After decades of research and clinical trials, Dr. Nathan says there remains an inexorable link between type 2 diabetes and body weight. And even a moderate amount of weight loss is beneficial.

“Some people say ‘I’m never going to lose 50 pounds’ so they just give up,” Dr. Nathan said. “We have found that for every kilogram lost – every 2.2 pounds – the onset of diabetes decreases by 16 percent. Lose another kilogram and it decreases by another 16 percent. So people need to try. Every little bit helps.”

The fight against diabetes has produced many debates, such as the pros and cons of high fructose corn syrup vs. regular sugar. While he admits to minute differences between the two, Dr. Nathan believes such arguments largely miss the mark and are of little merit.

“I find it a distraction,” Dr. Nathan said. “The sugar type pales in comparison to how much we eat – our overall caloric intake. It comes down to exercising and reducing the amount of calories consumed.”

Dr. David Johnson, Chairman of Internal Medicine at UT Southwestern, agreed.

“Typically, type 2 diabetes is seen later in life and seems to be related to obesity,” he said.

Dr. Johnson said obesity and type 2 diabetes can also be closely related to a region’s economic status. “Throughout the world, as a country’s economy improves the population’s caloric intake increases,” he said.

Dr. Perry Bickel, Chief of the Division of Endocrinology in the Department of Internal Medicine and host of the Endocrine Grand Rounds, said he is encouraged by the advances in diabetes control.

“I’m encouraged, absolutely,” Dr. Bickel said. “How well we control diabetes matters. We save eyes, kidneys, and limbs with better control. We’re developing better and better tools, like the artificial pancreas, but at some point what we need is an affordable way to achieve near normal control for a larger group of people. This is not just a U.S. problem, it’s a worldwide problem – particularly type 2 diabetes.”

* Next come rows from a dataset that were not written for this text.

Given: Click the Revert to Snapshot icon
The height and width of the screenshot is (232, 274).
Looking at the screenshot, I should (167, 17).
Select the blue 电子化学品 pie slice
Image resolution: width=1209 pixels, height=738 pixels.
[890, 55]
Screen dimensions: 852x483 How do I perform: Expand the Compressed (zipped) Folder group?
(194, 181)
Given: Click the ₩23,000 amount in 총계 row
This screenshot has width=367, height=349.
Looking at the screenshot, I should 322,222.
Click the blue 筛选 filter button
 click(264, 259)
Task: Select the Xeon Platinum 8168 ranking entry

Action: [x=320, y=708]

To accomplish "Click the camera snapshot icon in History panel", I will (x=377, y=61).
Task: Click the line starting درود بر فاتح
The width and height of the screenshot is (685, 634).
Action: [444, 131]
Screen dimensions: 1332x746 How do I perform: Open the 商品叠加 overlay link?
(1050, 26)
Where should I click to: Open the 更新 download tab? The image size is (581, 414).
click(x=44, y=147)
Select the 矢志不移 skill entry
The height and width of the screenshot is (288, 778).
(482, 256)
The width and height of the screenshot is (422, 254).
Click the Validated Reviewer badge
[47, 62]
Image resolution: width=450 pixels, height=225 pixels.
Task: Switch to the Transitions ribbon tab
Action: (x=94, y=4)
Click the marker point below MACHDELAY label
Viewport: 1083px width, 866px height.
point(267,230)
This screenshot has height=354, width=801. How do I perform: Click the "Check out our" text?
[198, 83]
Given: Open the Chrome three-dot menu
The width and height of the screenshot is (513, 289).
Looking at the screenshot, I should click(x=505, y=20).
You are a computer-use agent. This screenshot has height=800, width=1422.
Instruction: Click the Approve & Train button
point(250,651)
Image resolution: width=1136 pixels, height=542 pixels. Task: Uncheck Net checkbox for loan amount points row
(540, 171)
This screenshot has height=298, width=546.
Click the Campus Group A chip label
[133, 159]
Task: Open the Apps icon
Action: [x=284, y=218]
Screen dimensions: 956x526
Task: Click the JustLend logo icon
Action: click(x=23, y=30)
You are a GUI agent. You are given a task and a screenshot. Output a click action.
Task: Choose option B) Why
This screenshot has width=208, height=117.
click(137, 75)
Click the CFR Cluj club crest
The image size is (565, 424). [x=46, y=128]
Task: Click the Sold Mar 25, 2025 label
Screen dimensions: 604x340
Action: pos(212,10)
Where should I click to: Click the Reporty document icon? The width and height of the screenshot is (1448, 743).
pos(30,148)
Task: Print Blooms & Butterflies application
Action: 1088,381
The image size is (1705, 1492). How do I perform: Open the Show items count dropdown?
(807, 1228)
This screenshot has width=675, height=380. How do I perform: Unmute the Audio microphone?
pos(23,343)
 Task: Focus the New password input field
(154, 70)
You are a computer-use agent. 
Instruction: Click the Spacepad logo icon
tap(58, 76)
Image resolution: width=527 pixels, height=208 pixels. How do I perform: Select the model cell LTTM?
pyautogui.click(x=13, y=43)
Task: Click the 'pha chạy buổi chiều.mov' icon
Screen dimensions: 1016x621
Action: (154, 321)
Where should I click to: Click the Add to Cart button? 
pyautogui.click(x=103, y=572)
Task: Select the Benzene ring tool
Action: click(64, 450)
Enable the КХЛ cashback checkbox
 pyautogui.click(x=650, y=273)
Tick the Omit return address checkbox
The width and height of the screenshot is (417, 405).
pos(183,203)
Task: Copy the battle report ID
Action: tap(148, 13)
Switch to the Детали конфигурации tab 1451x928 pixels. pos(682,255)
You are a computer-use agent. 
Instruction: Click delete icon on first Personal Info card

Dr. Nathan said that achieving affordable control mechanisms for a greater percentage of those suffering from diabetes is a primary goal for everyone involved in diabetes research.

“Reducing the cost of therapy and making it accessible to all remain our overarching goals,” Dr. Nathan said.

###

Dr. Bickel, Associate Professor of Internal Medicine, holds the Daniel W. Foster, M.D., Distinguished Chair in Internal Medicine.

Dr. Brown, Director of the Erik Jonsson Center for Research in Molecular Genetics and Human Disease, is a Regental Professor who holds the W.A. (Monty) Moncrief Distinguished Chair in Cholesterol and Arteriosclerosis Research, and the Paul J. Thomas Chair in Medicine.  

Dr. Foster holds the John Denis McGarry, Ph.D., Distinguished Chair in Diabetes and Metabolic Research.

Dr. Goldstein, Chairman of Molecular Genetics, is a Regental Professor who holds the Julie and Louis A. Beecherl, Jr. Distinguished Chair in Biomedical Research, and the Paul J. Thomas Chair in Medicine.

Dr. Johnson holds the Donald W. Seldin Distinguished Chair in Internal Medicine.

Dr. Raskin holds the Clifton and Betsy Robinson Chair in Biomedical Research.